浅い呼吸が吐き出される薄く開けた唇の隙間。痛くて苦しくて、辛うじて流れずに目の中で留まっている涙のせいで目の前が霞む。
「だ、大丈夫ですか?」
「っ、────さわるな!!」
突如、目の前から伸ばされた手。俺に後ろから捕まった状態の子供が振り返りながら、左手をこちらへ伸ばしてきたのだ。
目前に迫った人間の手に驚いた俺は、咄嗟に拘束を解いて子供ごと振り払った。
振り払ってしまった。
────爪が出しっぱなしな事など、すっかり忘れて。
「殿下……!」
顔の右半分に大きく走った爪痕からは、一瞬遅れてじわり、直ぐにトクトクと赤色が流れ出す。
「ぁ………、っ」
子供を脅しではなく本当に傷付けてしまってから、ようやく聖獣としての本能が少しだけ薄まり、サッと子供から距離をとって俺は窓際へ背を張り付いた。
確か二度目の人生では、この後窓を割って逃げ出した。
子供の顔から血が出ても、とにかく人間が多いこの場所が怖くて、苦しくて、ろくに罪悪感を感じることも無くその場を後にしたのだ。

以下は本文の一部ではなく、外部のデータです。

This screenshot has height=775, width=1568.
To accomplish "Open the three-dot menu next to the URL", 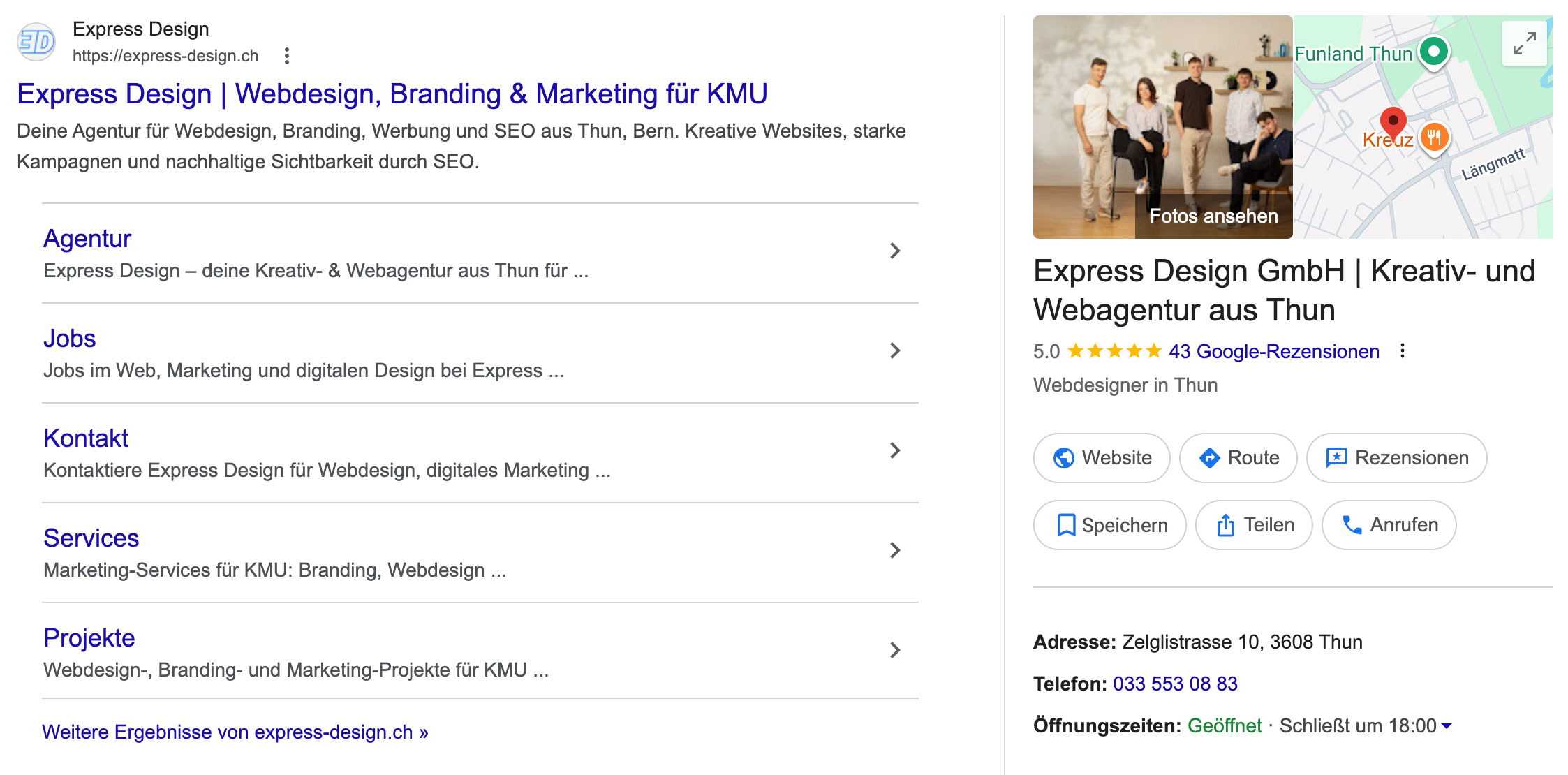I will [286, 54].
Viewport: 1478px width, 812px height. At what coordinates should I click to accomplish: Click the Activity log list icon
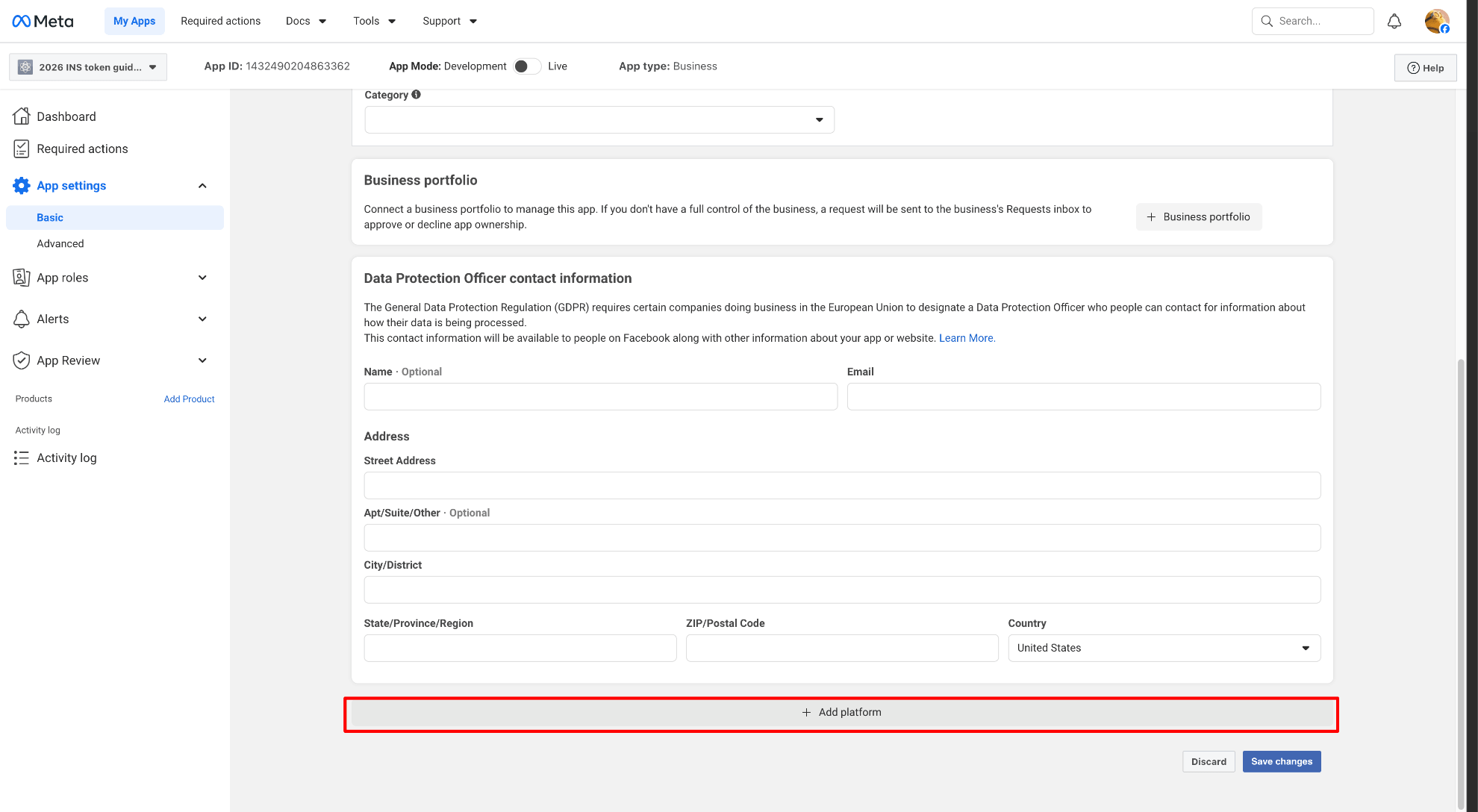[x=22, y=457]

だけど、今の俺は人間だった頃の記憶がある。それも平和な日本という国の、安全な都会での。紛争に巻き込まれることも、野生動物に脅かされることも無く、本当に平和に暮らしていた頃の。
無理だった。子供の顔を傷付けておいて、この場から逃げ出すなんて。いっそ、このまま人間相手に罪悪感なんて感じずに放っておけたらどれだけ楽だったのか。
けど、人間としての記憶を取り戻した今の俺がそれをしたなら、それはもう俺じゃない。
十八年積み重ねてきた俺という人間は、嘘ばっかり吐いてたし性格だって良くなかった。……だけど少なくとも、こんな風に誰かを傷付けて、無責任にその場を逃げ出したりできるような奴じゃ無かった。